Script runs on 50 servers. How can I ensure only one executes a particular step?

Question

I have some work that needs to be done on 50+ servers. The first step is to checkout an updated version of some source code onto a shared directory (assume all have the shared drive mounted). The second is to perform some work on each of the servers.

I'd prefer to have these two scripts run on each of the servers. All 50+ servers are cloned from a single disk image and it's not practical for me to customize any of them.

When the 50 servers run the first script, I want only the first one that tries to run it to actually run it. The others I want to simply exit. The server that actually runs the script should then update a shared directory, then exit. Then, later, the second script will run and perform the work on all servers based on the updated code that the first server fetched.

What's the best way to do this? Can I reliable have the first script run on one server and create a file or something that acts as a 'semaphore' or 'lock' of some sort that keeps the other servers away?

Making this more complicated is that I'm thinking of having the scripts run from identical cron files on each of the servers -- meaning all scripts could try to run it at the same time assuming all their clocks are set identically.

I'm hoping these will be run from bash scripts. Does this make sense as an approach?

EDIT: Updated based on questions:

We don't want every server to try to checkout it's own copy of these files -- they are in a multi-GB source code repository and having 50+ simultaneous checkouts of that code would be difficult for our source control server (and not scalable to 100+ servers).

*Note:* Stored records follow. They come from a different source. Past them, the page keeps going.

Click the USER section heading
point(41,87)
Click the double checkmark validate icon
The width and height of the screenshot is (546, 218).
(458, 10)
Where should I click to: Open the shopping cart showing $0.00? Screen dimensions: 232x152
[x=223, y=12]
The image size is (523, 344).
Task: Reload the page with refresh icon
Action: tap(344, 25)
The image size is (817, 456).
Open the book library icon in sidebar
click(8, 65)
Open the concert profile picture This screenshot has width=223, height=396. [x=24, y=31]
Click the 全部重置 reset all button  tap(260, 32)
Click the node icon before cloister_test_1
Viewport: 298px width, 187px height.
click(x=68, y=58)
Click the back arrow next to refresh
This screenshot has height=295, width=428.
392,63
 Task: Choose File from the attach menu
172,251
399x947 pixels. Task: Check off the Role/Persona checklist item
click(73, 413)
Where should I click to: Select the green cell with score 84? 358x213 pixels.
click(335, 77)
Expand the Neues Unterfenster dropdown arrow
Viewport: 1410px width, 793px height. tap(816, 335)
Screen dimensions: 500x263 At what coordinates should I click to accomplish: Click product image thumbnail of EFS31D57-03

Adding a cronjob to the 50+ servers is not that big of an issue, but adding another customized server with it's own configuration is harder. We're already cloning the 50 servers -- maintaining a separate server just to checkout an the latest source code for the 50+ servers to access seems wasteful and will add more overhead than just adding a script to our current servers.

I could be wrong, but it seems to me you should just have two separate scripts, 1 for updating the code on the shared directory, and another for running the "task" on all 50+ servers, based on the updated code. Why can't script 1 run at a different time (even just a couple minutes off) from script 2? If you do go this route, you should look into Puppet or Chef for maintaining exact/replica copies of files, cron jobs, and tasks on multiple servers. — David W, May 06 '13 at 18:13
@DavidW I agree and that was my intention, I'm sorry I was not clear. The script that does the checkout would run before the other script. — Kevin Bedell, May 06 '13 at 18:20
Does this help at all http://serverfault.com/questions/376717/how-to-schedule-server-jobs-more-intelligently-than-with-cron/376724#376724 in particular flock — user9517, May 06 '13 at 19:52

score 2 · Accepted Answer · answered May 06 '13 at 18:18

2

Three solutions.

Run the "checkout" step manually, or in a separate script on just one of the servers. This seems like the best approach--otherwise you may run into a race condition.
If you are willing to accept a chance of running into a race condition, you could certainly try creating a specific date-stamped file when the first script runs. Or, if the dates would be reliable enough, you could try checking for the last-modified date of the checked-out files.
If customizing is really verboten, then have each VM make its own copy of the files to work on instead of trying to use a shared volume.

Each of these have tradeoffs but you haven't really made it clear why you want to design the solution this way.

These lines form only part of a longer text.